■ **Task prompt**: Pictures aside, write out the data exactly as it reads.

Dataset entries:
++++++++++++++++++++
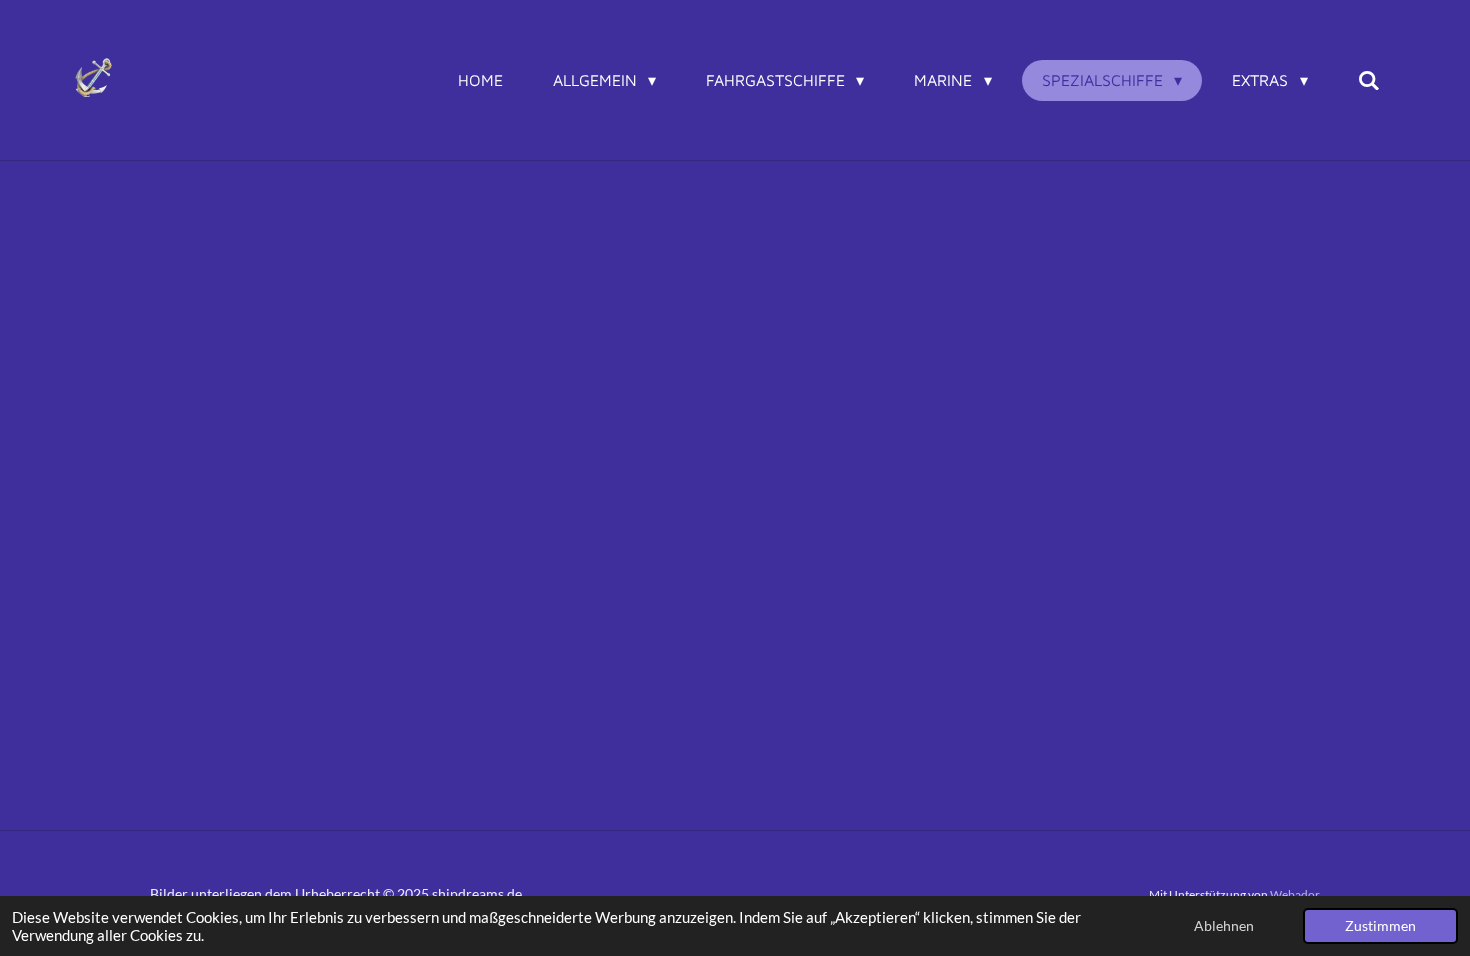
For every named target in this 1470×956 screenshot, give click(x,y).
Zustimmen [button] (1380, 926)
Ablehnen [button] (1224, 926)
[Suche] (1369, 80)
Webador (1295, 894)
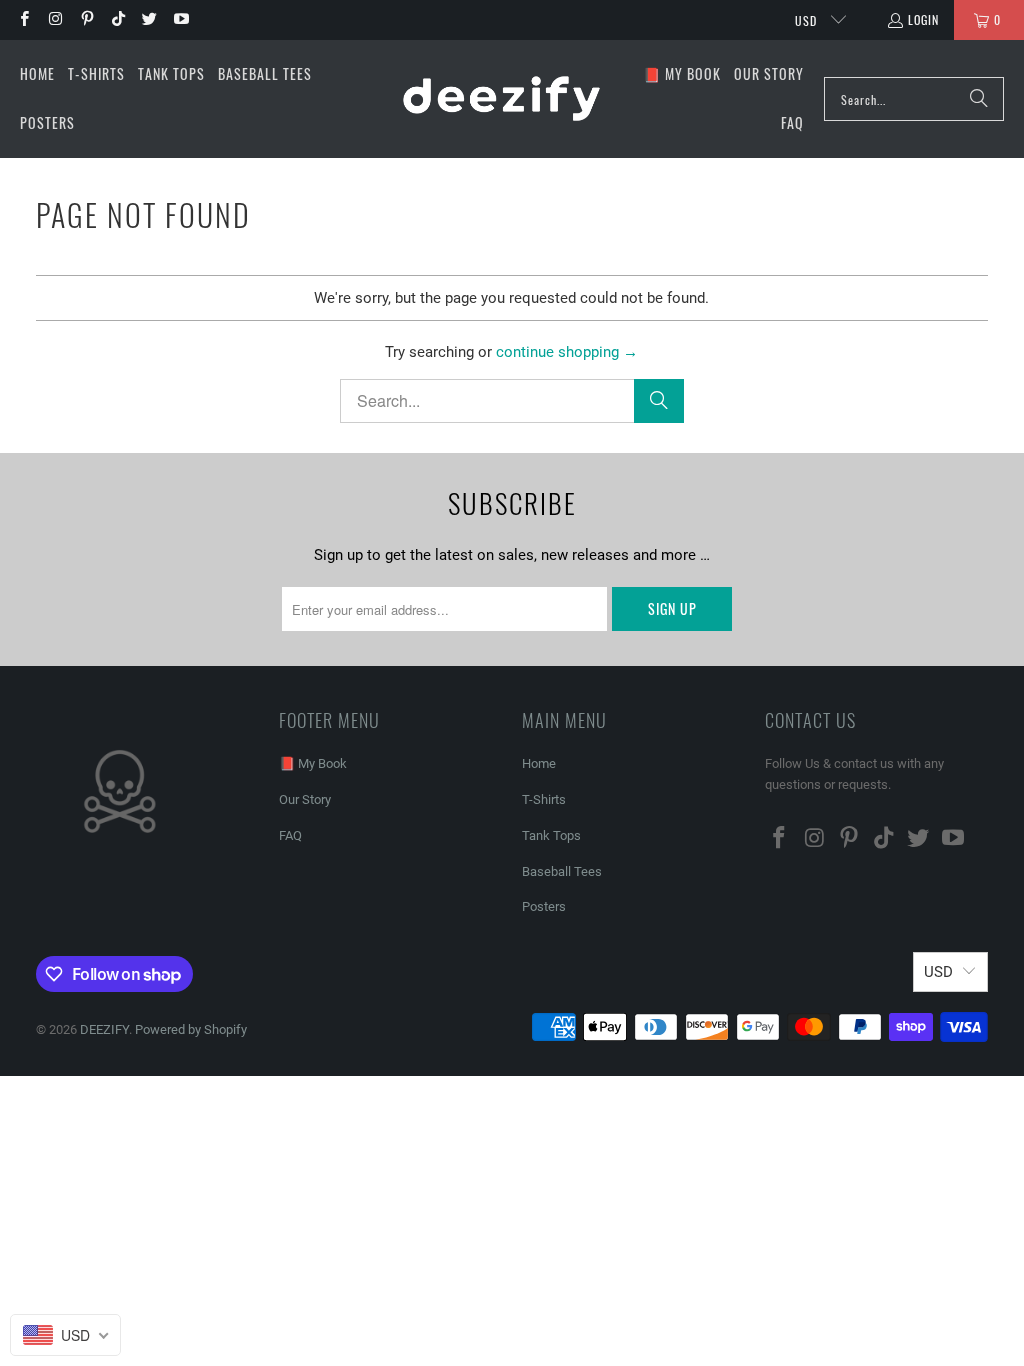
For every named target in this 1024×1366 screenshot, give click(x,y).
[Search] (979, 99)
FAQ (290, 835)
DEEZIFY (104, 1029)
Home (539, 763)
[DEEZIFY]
++++++++++++++++++++
■ **Response box**:
For every named target in this 1470×956 screenshot, give click(x,y).
Zustimmen [button] (1380, 926)
Ablehnen [button] (1224, 926)
[Suche] (1369, 80)
Webador (1295, 894)
For every named target in this 1024×1366 screenshot, give click(x,y).
[Search] (979, 99)
FAQ (290, 835)
DEEZIFY (104, 1029)
Home (539, 763)
[DEEZIFY]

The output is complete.